Aux termes de l’article 10, alinéa 2, de la loi modifiée du 18 février 1885 sur les pourvois et la procédure en cassation, chaque moyen doit, sous peine d’irrecevabilité, préciser le cas d’ouverture invoqué.

Le moyen en ce qu’il n’indique pas de texte légal sur lequel il est basé ne précise pas le cas d’ouverture invoqué.

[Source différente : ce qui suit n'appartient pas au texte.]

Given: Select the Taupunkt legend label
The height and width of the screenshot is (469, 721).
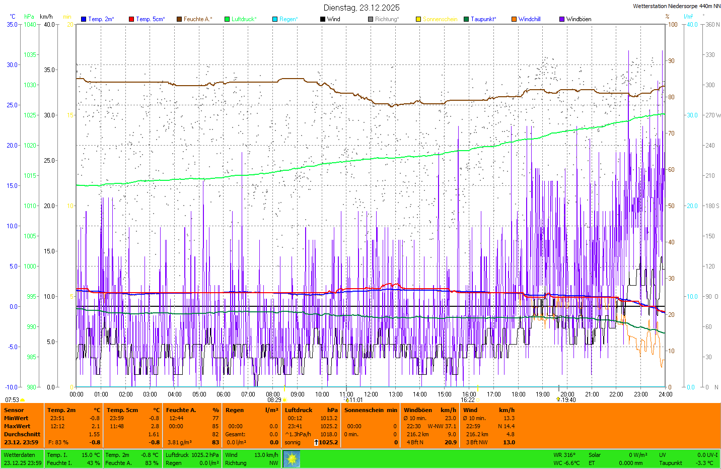Looking at the screenshot, I should point(483,19).
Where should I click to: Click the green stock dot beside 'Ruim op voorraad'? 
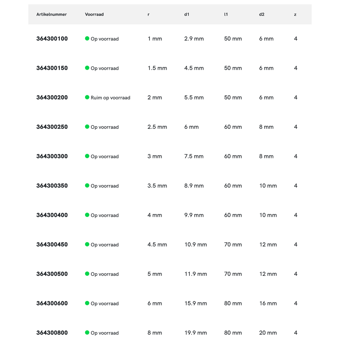pyautogui.click(x=87, y=97)
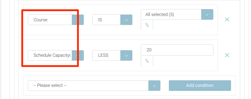Click the arrow on the Course dropdown
This screenshot has width=251, height=99.
pyautogui.click(x=78, y=20)
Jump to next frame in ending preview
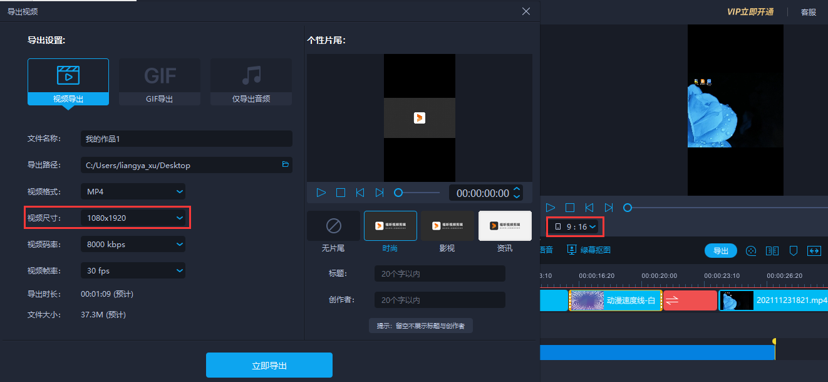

Il en suit que le moyen est irrecevable.

Sur le cinquième moyen de cassation

Enoncé du moyen

« Tiré de la violation de l'article 4, paragraphes1, sous b) et 4, de la Directive 2011/24/UE du Parlement européen et du Conseil du 9 mars 2011 relative à l'application des droits des patients en matière de soins de santé transfrontaliers,

en ce que le tribunal de paix de Luxembourg a jugé qu'<< il n'y a pas lieu de s'attarder à ce moyen [fondé sur la violation de l'article 4, paragraphe 4, de la Directive 2011/24/UE du Parlement européen et du Conseil du 9 mars 2011 relative à l'application des droits des patients en matière de soins de santé transfrontaliers] >>,

6 aux motifs qu'<< il n'est pas établi que S) ait appliqué des tarifs plus élevés à l'égard de la partie contredisante du seul fait qu'elle ne serait pas affiliée à la Caisse Nationale de Santé >> et que << B) se limite à vouloir se réserver le droit de formuler une question préjudicielle respectivement de saisir la Cour de Justice de l'Union européenne de ce chef [sans formuler] de demande expresse en ce sens >>,

alors qu'il résulte de l'article prémentionné que si les médecins n'appliquent pas des tarifs fixes, ils ont l'obligation de déterminer leurs tarifs sur la base de critères objectifs et non discriminatoires, et que cette règle doit être appliquée directement par les juridictions nationales et indépendamment de la formulation d'une éventuelle question préjudicielle, de manière que le juge du fond n'aurait pas dû se limiter à la constatation que la demanderesse en cassation n'avait pas formulé de question préjudicielle, respectivement saisi la Cour de justice de l'Union européenne, afin de rejeter l'application des dispositions de la Directive 2011/24/UE du Parlement européen et du Conseil du 9 mars 2011 relative à l'application des droits des patients en matière de soins de santé transfrontaliers. En toute hypothèse la demanderesse en cassation n'aurait pas pu soumettre directement une question préjudicielle à la Cour de justice, cette faculté étant strictement réservée aux juridictions, ni un quelconque autre recours dès lors que l'acte contesté n'émane pas d'une institution de l'Union européenne. ».

Réponse de la Cour

Aux termes de l’article 10, alinéa 2, de la loi modifiée du 18 février 1885 sur les pourvois et la procédure en cassation, chaque moyen ou chaque branche doit, sous peine d’irrecevabilité, préciser ce en quoi la partie critiquée de la décision encourt le reproche allégué.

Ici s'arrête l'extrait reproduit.